Jan. 22, 2008 -- A 900-mile-long string of scientific instruments across a stretch of the open ocean has revealed the first evidence of giant internal waves partially "breaking" inside the oceans.
Tide-generated internal waves up to 300 feet tall are thought to mix shallow and deep waters when they break -- and so play a role in climate-critical ocean currents. Despite their size, they have been very hard to find in the act of fully breaking.
"We know where the waves are generated but we really don't know where they break," said Matthew Alford of the University of Washington, Seattle Applied Physics Laboratory and School of Oceanography.
Like the surface waves that travel at the interface of water and air -- which have very different densities -- internal waves propagate deep down in the oceans where denser, colder and saltier deep waters meet warmer, fresher and less dense upper waters.
To find out where they break, Alford and his team ventured to French Frigate Shoals northwest of the Hawaiian Islands, where the twice-a-day tidal sloshing of water across the undersea ridge churns out internal waves that roll northwards.

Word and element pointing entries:
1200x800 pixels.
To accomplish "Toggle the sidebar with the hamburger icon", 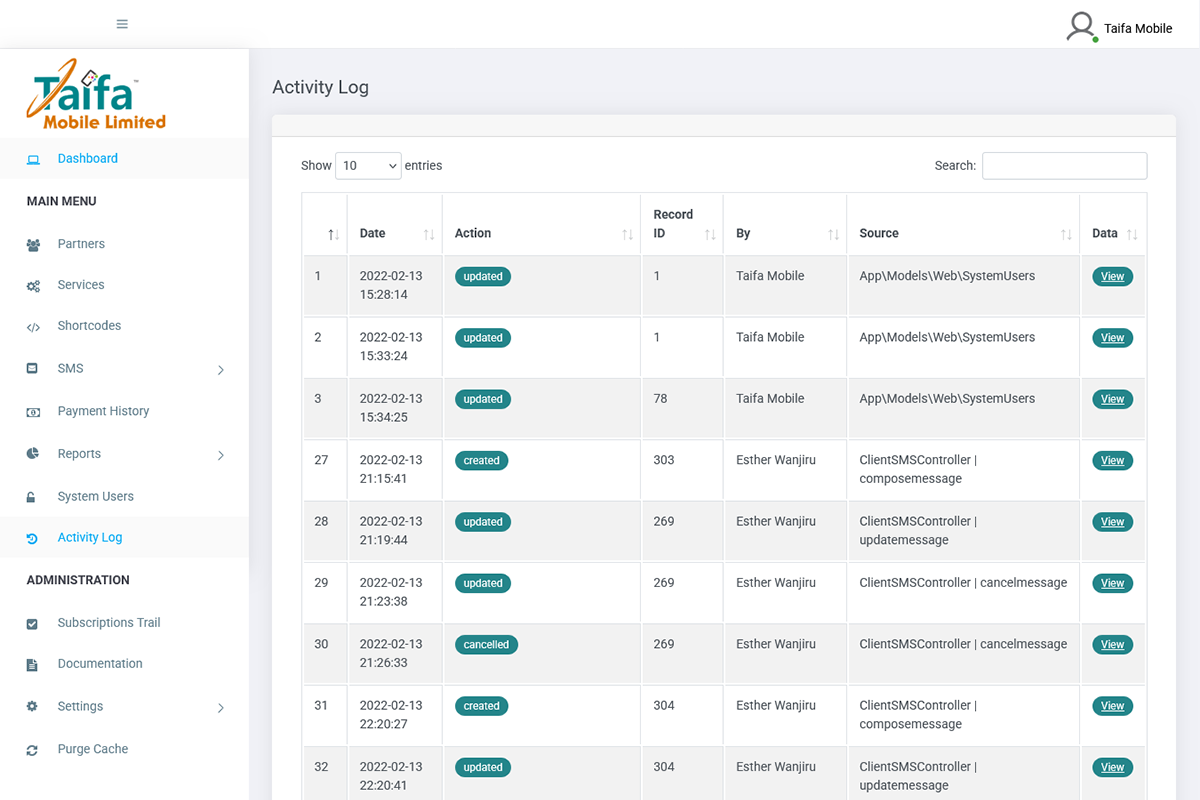I will tap(123, 23).
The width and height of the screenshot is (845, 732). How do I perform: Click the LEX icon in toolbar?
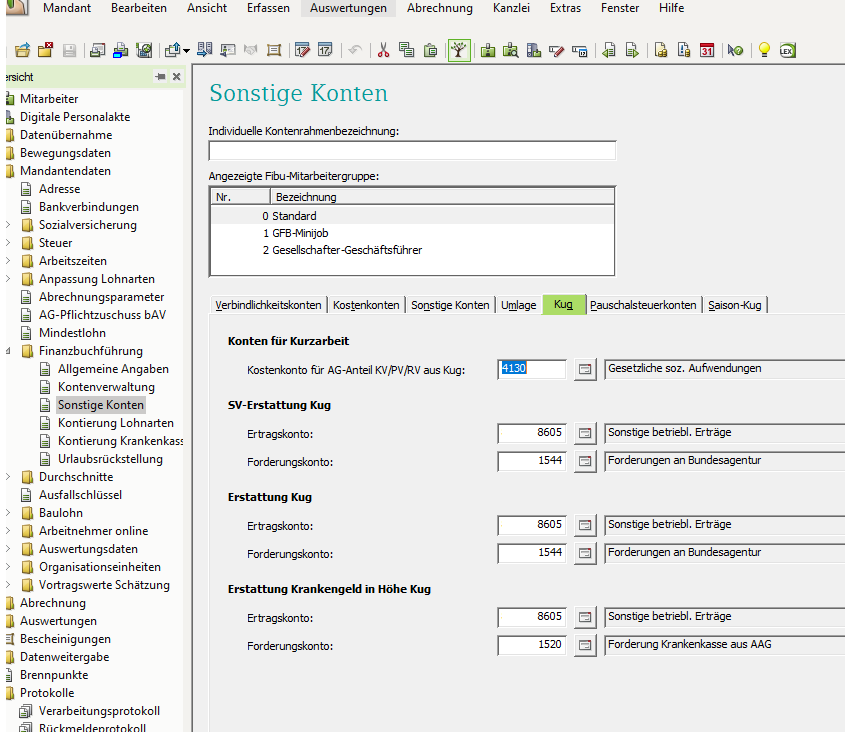click(787, 50)
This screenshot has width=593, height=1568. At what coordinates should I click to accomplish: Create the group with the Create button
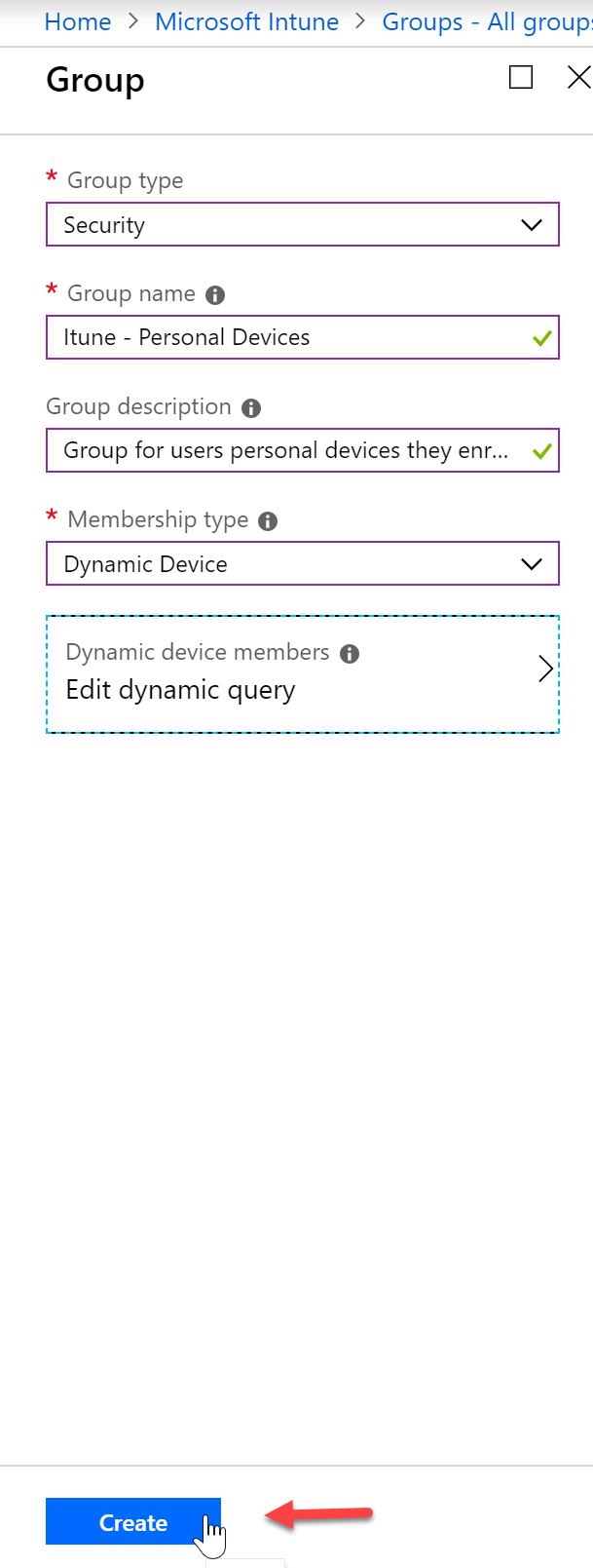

▶ _Exercise details_: Return the full news passage about giant internal ocean waves, word for word.

▶ _Result_:
Jan. 22, 2008 -- A 900-mile-long string of scientific instruments across a stretch of the open ocean has revealed the first evidence of giant internal waves partially "breaking" inside the oceans.
Tide-generated internal waves up to 300 feet tall are thought to mix shallow and deep waters when they break -- and so play a role in climate-critical ocean currents. Despite their size, they have been very hard to find in the act of fully breaking.
"We know where the waves are generated but we really don't know where they break," said Matthew Alford of the University of Washington, Seattle Applied Physics Laboratory and School of Oceanography.
Like the surface waves that travel at the interface of water and air -- which have very different densities -- internal waves propagate deep down in the oceans where denser, colder and saltier deep waters meet warmer, fresher and less dense upper waters.
To find out where they break, Alford and his team ventured to French Frigate Shoals northwest of the Hawaiian Islands, where the twice-a-day tidal sloshing of water across the undersea ridge churns out internal waves that roll northwards.